Search Google Scholar for PDFs

As a MacOS user, I've used both Bookends and Sente, and I found both software to contain a fantastic feature. I have a collection of over 500 PDFs with no metadata. When I imported those PDFs into Bookends and Sente, no metadata was found, and, therefore, neither software could automatically retrieve the bibliographic information. However, if such was the case, both software allowed me to search for the name or the author of the article on Google Scholar and provided a list of results. When I clicked the desired result, Bookends or Sente would retrieve the bibliographic information from Google Scholar. I haven't found a similar feature in Zotero so far. Is there a comparable feature in Zotero, or are there plans to release one?
  • Zotero will try to use a text extract and google scholar to retrieve metadata (and, in the trunk, will try to use DOIs).

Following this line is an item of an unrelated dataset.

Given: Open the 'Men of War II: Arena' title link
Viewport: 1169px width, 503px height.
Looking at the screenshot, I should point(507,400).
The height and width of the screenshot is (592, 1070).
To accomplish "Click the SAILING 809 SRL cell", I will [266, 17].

    I'd imagine that you'd have to either manually enter or copy/paste the author/title into Bookends/Sente (because, as you said, it didn't retrieve any metadata)? Is this any different from entering the same information into your Firefox searchbox & to use Zotero's google scholar translator? The only difference I can think of is that the PDF wouldn't be auto-associated with the new reference you add.
  • edited March 26, 2009
    Bookends/Sente is able to retrieve PDF metadata and auto-complete the bibliographic references, just like Zotero does. However, there are some PDF files which do not contain any metadata.

    When I drag a PDF file to Bookends, it searches for any metadata the file may contain. If the PDF contains metadata, Bookends automatically retrieves all the bibliographic information. However, if the PDF itself does not contain any metadata, Bookends opens a dialog box and I can search for the name of the article on Google Scholar. Then, Bookends auto-completes the bibliographic information from the article from information retrieved from Google Scholar, even if the PDF does not contain any metadata. Does Zotero do the same?

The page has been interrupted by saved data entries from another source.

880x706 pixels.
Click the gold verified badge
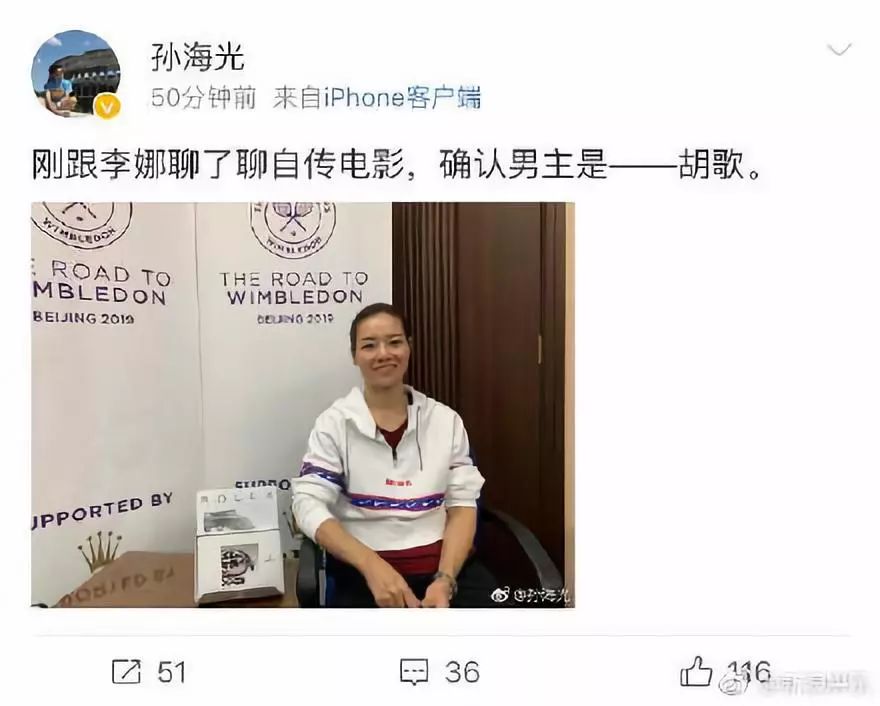coord(107,107)
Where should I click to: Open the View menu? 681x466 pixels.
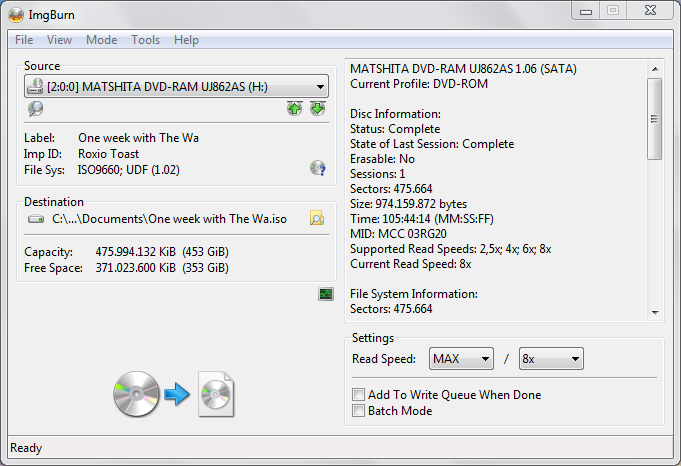click(x=59, y=40)
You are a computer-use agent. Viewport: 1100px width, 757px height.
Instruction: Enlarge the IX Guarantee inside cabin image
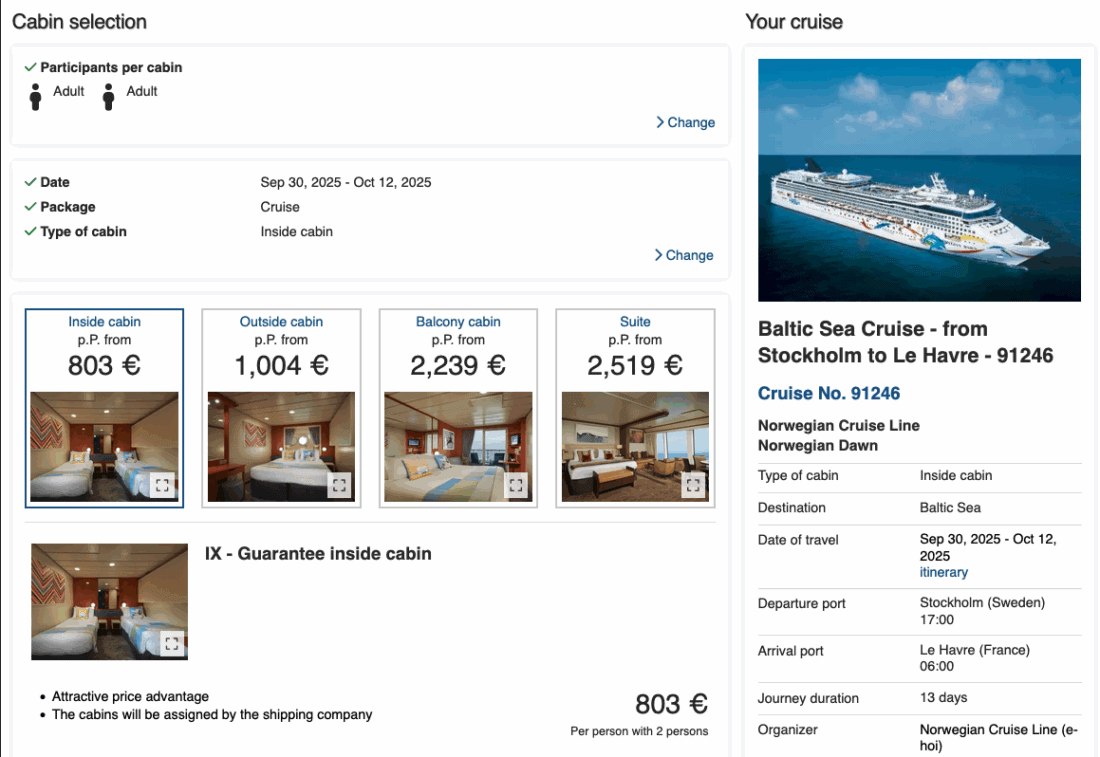[171, 643]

    Look at the Sente feature in this video: http://www.thirdstreetsoftware.com/site/videos/ImportPDFs.html
  • Sure, Zotero does the same thing. The model is slightly different, as Zotero is a plugin to a browser (rather than stand-alone programs that have limited/embedded web browsers, a'la Sente/Bookends).

    Rather than a dialog box opening up, you'd have to rely on the Firefox search/location bars that are always present.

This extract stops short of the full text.